Activity —
Omit the pictures and reproduce the rest of the listing exactly.
Records shown Block Start
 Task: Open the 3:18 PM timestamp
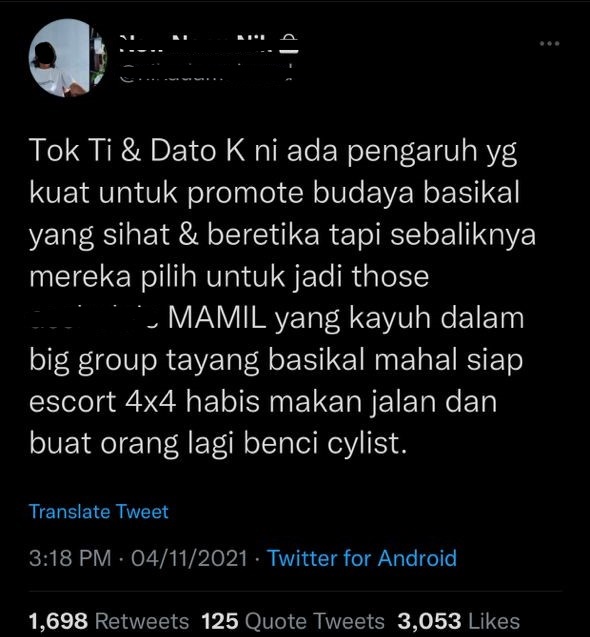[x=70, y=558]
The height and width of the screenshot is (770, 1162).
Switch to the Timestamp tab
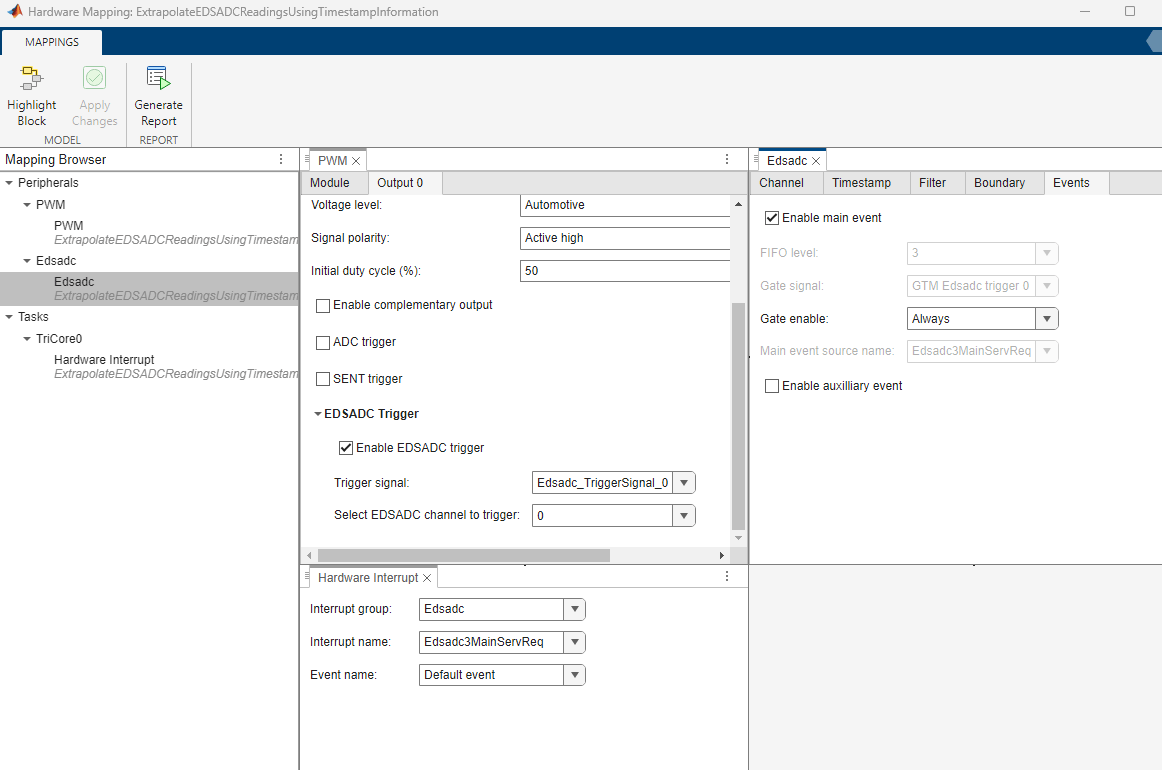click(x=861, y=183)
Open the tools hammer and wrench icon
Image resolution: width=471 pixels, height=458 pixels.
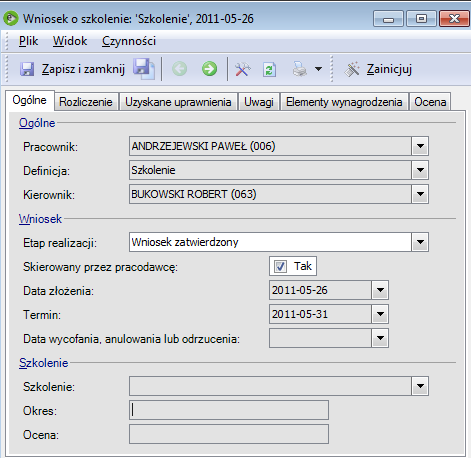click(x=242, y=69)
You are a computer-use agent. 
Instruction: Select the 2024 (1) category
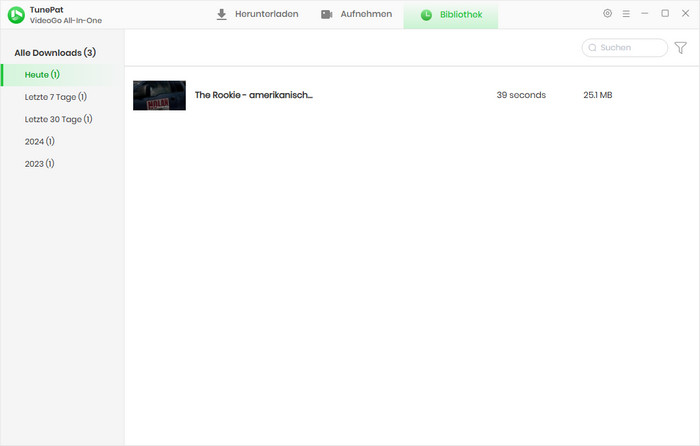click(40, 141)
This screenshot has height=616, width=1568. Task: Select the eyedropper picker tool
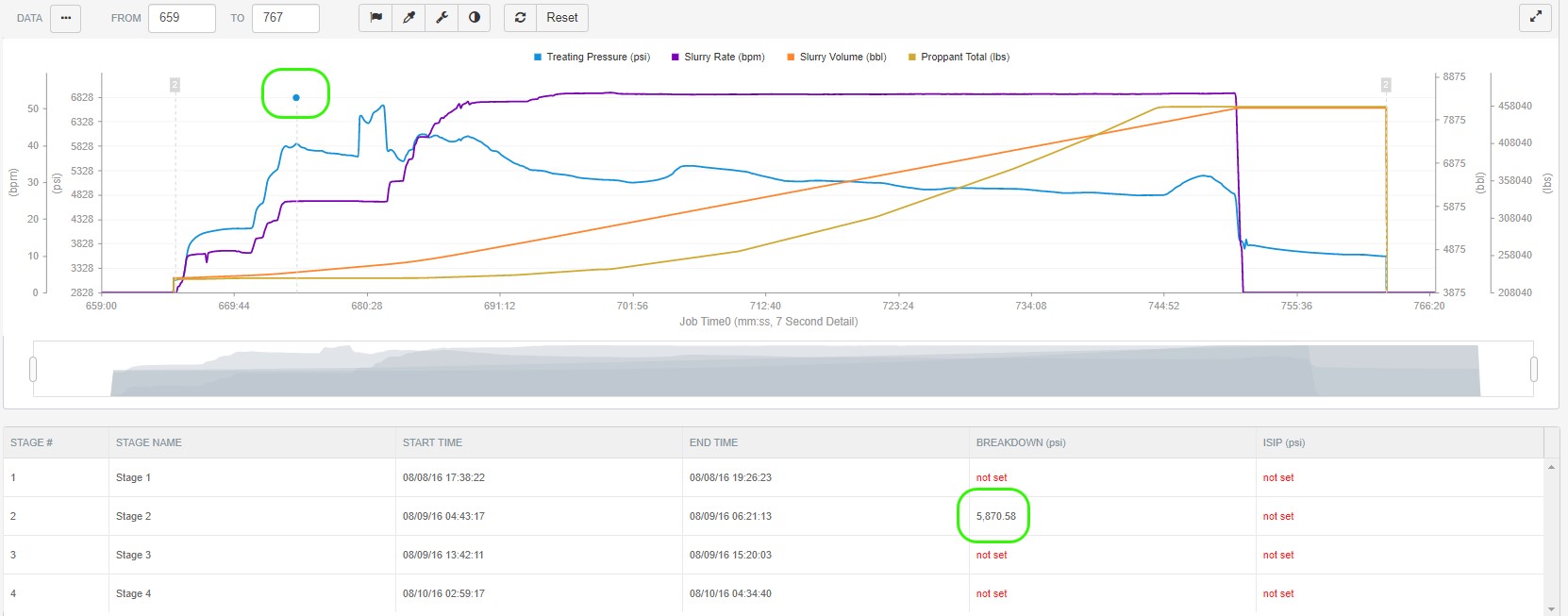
Records shown Block End
Result for this exercise —
 Task: Open the 3:18 PM timestamp
[x=70, y=558]
The height and width of the screenshot is (770, 1162).
Switch to the Timestamp tab
click(x=861, y=183)
Open the tools hammer and wrench icon
Image resolution: width=471 pixels, height=458 pixels.
click(x=242, y=69)
You are a computer-use agent. 
Instruction: Select the 2024 (1) category
click(40, 141)
This screenshot has height=616, width=1568. Task: Select the eyedropper picker tool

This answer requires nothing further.